Par Georges KHADIGE *
Nul ne peut contester aujourd’hui que le plus grand acquis social du Liban dans toute son histoire a été l’instauration de la Sécurité sociale en 1963 par le président Fouad Chéhab. Cette institution, qui fut pionnière durant les années 60 non seulement au Liban mais dans tout le Moyen-Orient et peut-être même bien au-delà, a subi les outrages de la guerre, et c’est par miracle qu’elle a pu traverser les 15 pénibles années qui se sont étalées de 1975 à 1990 en se laissant ballotter par les évènements mais en ne coulant pas : « Fluctuat nec mergitur ».
Il est remarquable de noter en particulier avec quelle compétence et de quelle main de maître elle fut dirigée de 1964 à 1983 par l’inégalable Rida Wahid, ancien député et plusieurs fois ministre, et comment ont démarré de son temps les trois branches toujours en vigueur à ce jour et comment s’est dessiné l’essentiel de sa configuration qui demeure actuelle et qui lui permet sans doute de subsister.

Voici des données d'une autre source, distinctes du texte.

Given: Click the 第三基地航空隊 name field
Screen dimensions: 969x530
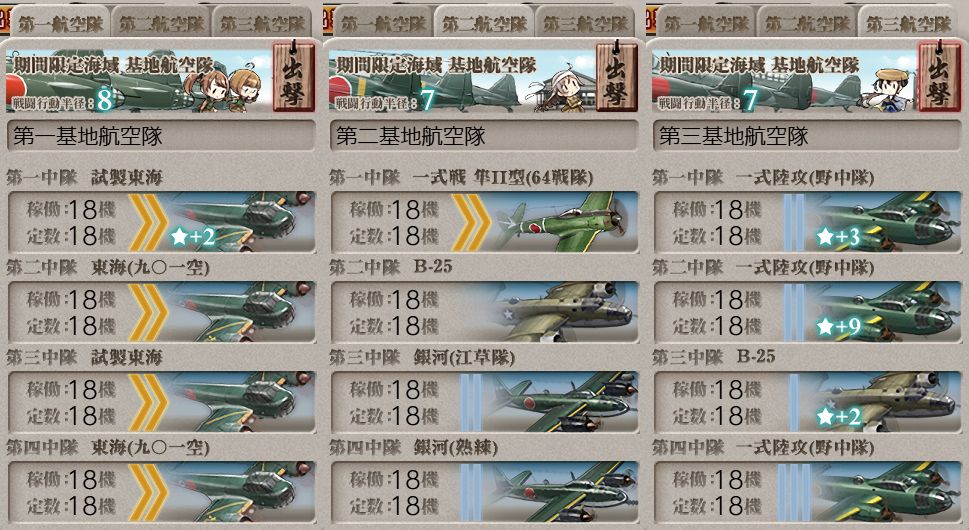Looking at the screenshot, I should (808, 136).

La relève fut assurée de 1983 à 1988 par un conseil d’administration qui réussit, malgré vents et marées et au prix de déplacements continuels, de risques énormes et de procès-verbaux « ambulants », qu’il a d’ailleurs lui-même inventés, avant de faire école, à maintenir sur pied cette institution et même à la développer dans des circonstances difficiles, voire dramatiques, et à laisser à la fin de son mandat une trésorerie des plus saines et des caisses bien remplies.
À aucun moment de 1964 à 1988 il n’y a eu de problèmes financiers, de conflit aigu avec les médecins, les hôpitaux, les laboratoires et encore moins avec les employeurs ou les assurés.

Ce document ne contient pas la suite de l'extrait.